Apple's revenues dived some 57% last quarter, even more sharply than its PC competitors, as consumers, stung by the stock market and worried about recession, tightened their belts. Apple's innovative new Cube, a powerful, elegant computer packed in a compact, gleaming polycarbonate shell, garnered much critical acclaim, but sold poorly.
So lots of us, more than 5000 people, including 1200 members of the press, crammed into San Francisco's Moscone Center to hear Mr. Jobs' opening speech for the MacWorld Conference and Exposition. We were all mindful of the last time Apple was on the ropes, and how Steve had taken the stage at MacWorld Boston in August 1997.
That speech marked the beginning of a dramatic turnaround. Apple went on to introduce the iMac, the iBook, a practical, fast, inexpensive wireless networking system and announced a new operating system, Mac OS X. Apple sales soared, profits returned. Apple's stock split then rose to an all-time high. The August '97 speech was turned into a TV movie and featured prominently in a couple of recent books.
But the rosy years came to screeching halt in the last quarter of the old millennium. Apple shares, which had traded as high as $75 earlier in the year, plunged to an all-time low on warnings that the company would be unprofitable for the first time in 3 years. At 13, it was close to the level that had prompted Apple's board to dump CEO Gil Amelio in 1997.

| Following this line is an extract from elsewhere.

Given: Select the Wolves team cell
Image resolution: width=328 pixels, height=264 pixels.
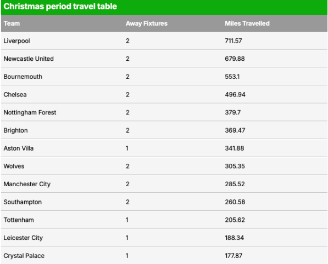Looking at the screenshot, I should coord(14,166).
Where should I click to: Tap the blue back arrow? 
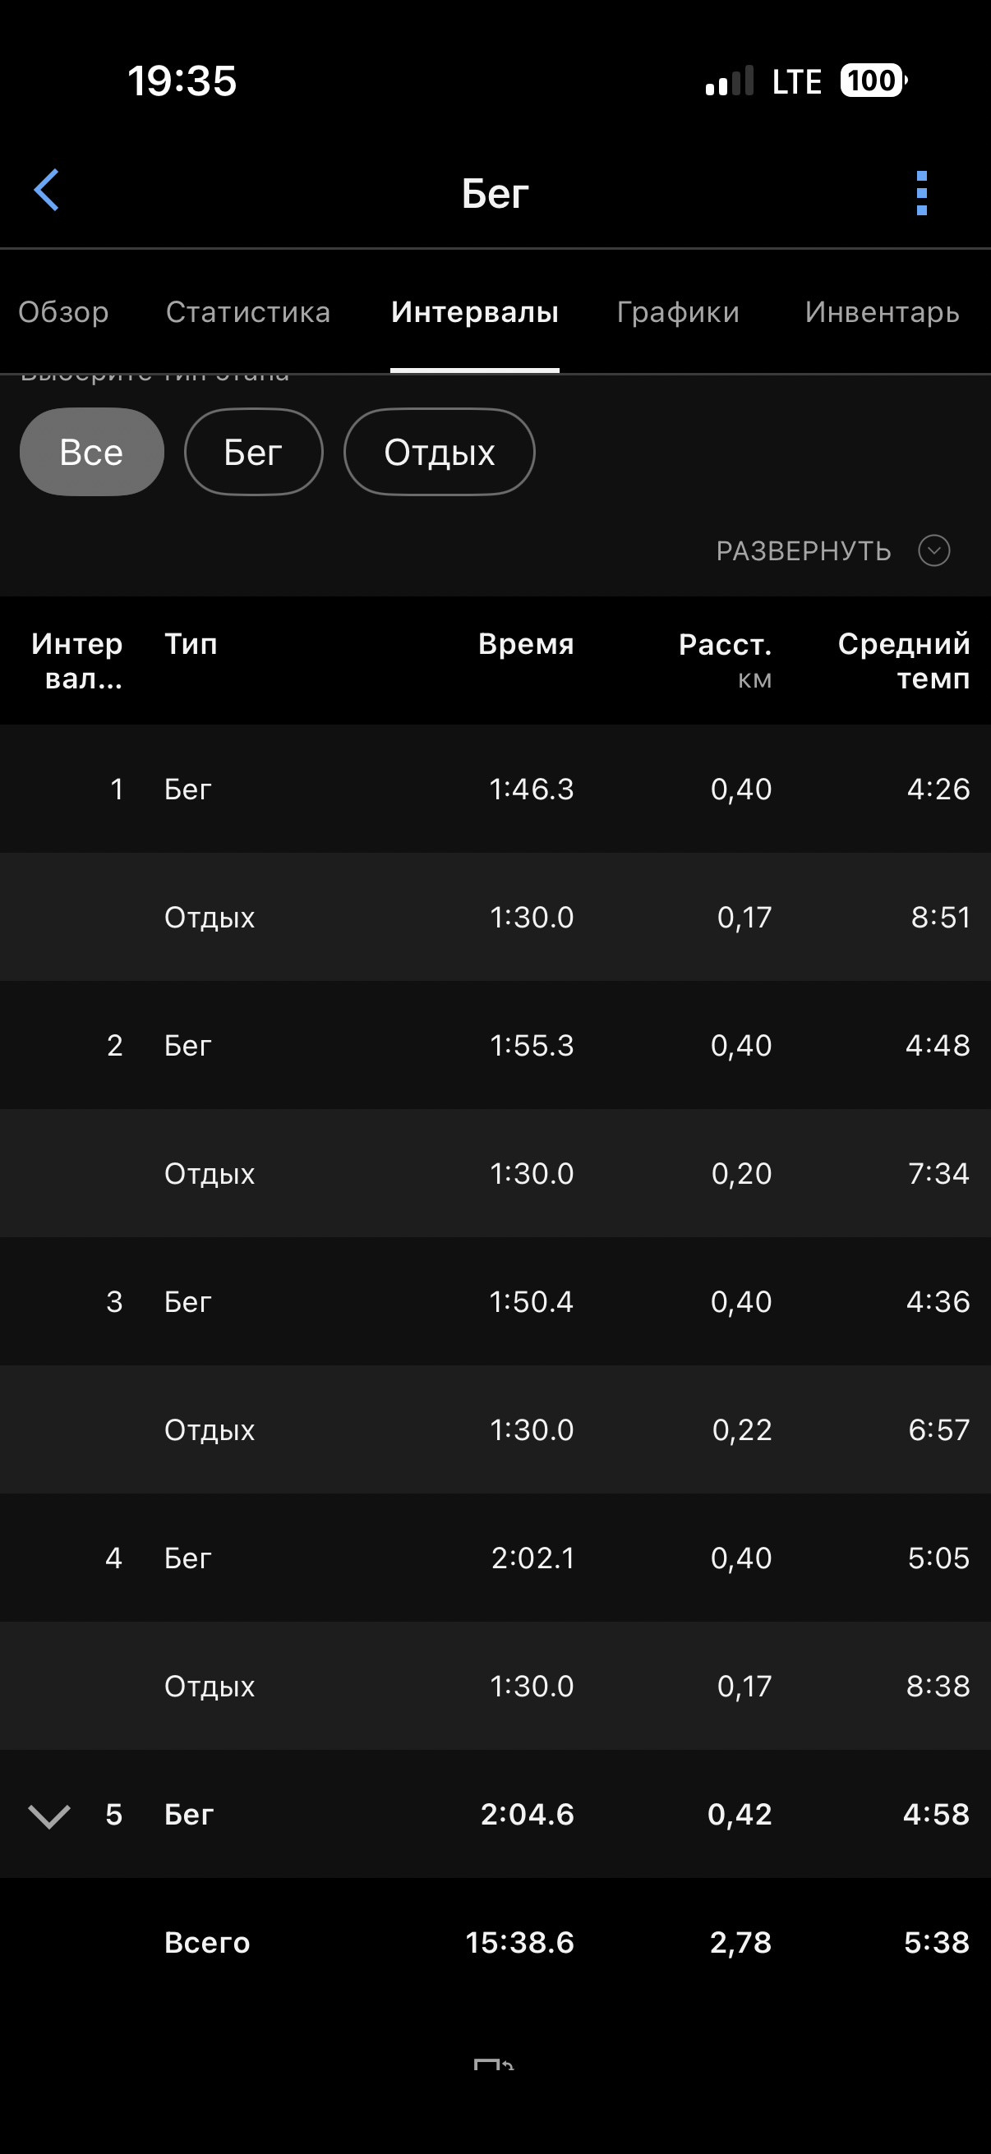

Apple, with over $4 billion in cash, is in far better shape than it was 3 years ago. But Steve was back up against the wall, and we were all hoping to Be There when another Miracle was conjured up from the famous Jobs Reality Distortion Field. The lines were long around Moscone Center's main ballroom. After 90 minutes (and that was the press line), we were ushered in to a cavernous room featuring a giant John and Yoko and Charlie Chaplin 'Think Different' banners.
Sitting in the dark ballroom, waiting, my mind turned to innovation (I think there's a pattern here). Steve Jobs' innovation had clearly saved Apple: the iMac, the iBook, the AirPort wireless network were bold products, unlike anything PC powerhouses like Dell and Compaq were offering.
So why is innovative Apple crashing so badly compared to its 'me-too' competitors?
I think it goes to the nature of innovation. Innovation is risky. And while high-tech companies everywhere routinely babble about how 'innovative' they are, that's often not the case.
My experience, as a past employee of both Apple and a large 'old economy' media conglomerate, is that there are 2 kinds of companies. I call them top-down and bottom-up.
Bottom-up companies are far more commonplace, even in high tech. They tend to be careful, methodical and take only small, measured risks when they 'innovate'. HP and IBM come to mind: companies that, in my experience, launch products only after carefully studying the markets, running focus groups and otherwise figuring out how to minimize their financial risk.
When you ask focus groups what they want in a computer, they inevitably tell you they want it to be 'compatible' (meaning Windows), fast and cheap. So products from bottom-up companies tend to be very similar: they feature Microsoft's operating system running (usually) on Intel's chips, and their 'innovations' are things like keyboard buttons that launch AOL.
Contrast that to Apple, a top-down company if ever there was one: Steve Jobs and a small group of very smart people come up with an idea, build it, and then make sure the whole world hears about it. The good news is that when those products capture the imagination, much success follows. The bad news is, absent the focus groups, there's no warning when an innovation doesn't click.
In short, Steve Jobs is Apple's focus group. "I think Steve is often good at identifying trends and ideas in a marketplace that have eluded others" is how Colin Crawford, President and CEO of MacWorld's parent company, puts it.
And it's not like listening to customers is a bad thing. The landscape is littered with dead companies who didn't listen to customers, and successful ones who do.
But back to Moscone Center: Steve appeared and gave a masterful presentation. He announced that Apple would be giving customers the faster processors, CD RW drives and changes to Mac OS X they'd been asking for, and then he announced a 5-pound laptop with a 15-inch screen. It's one inch thick and made out of Titanium.
So, Apple listening to customers? Good. Apple innovating, again? Insanely great!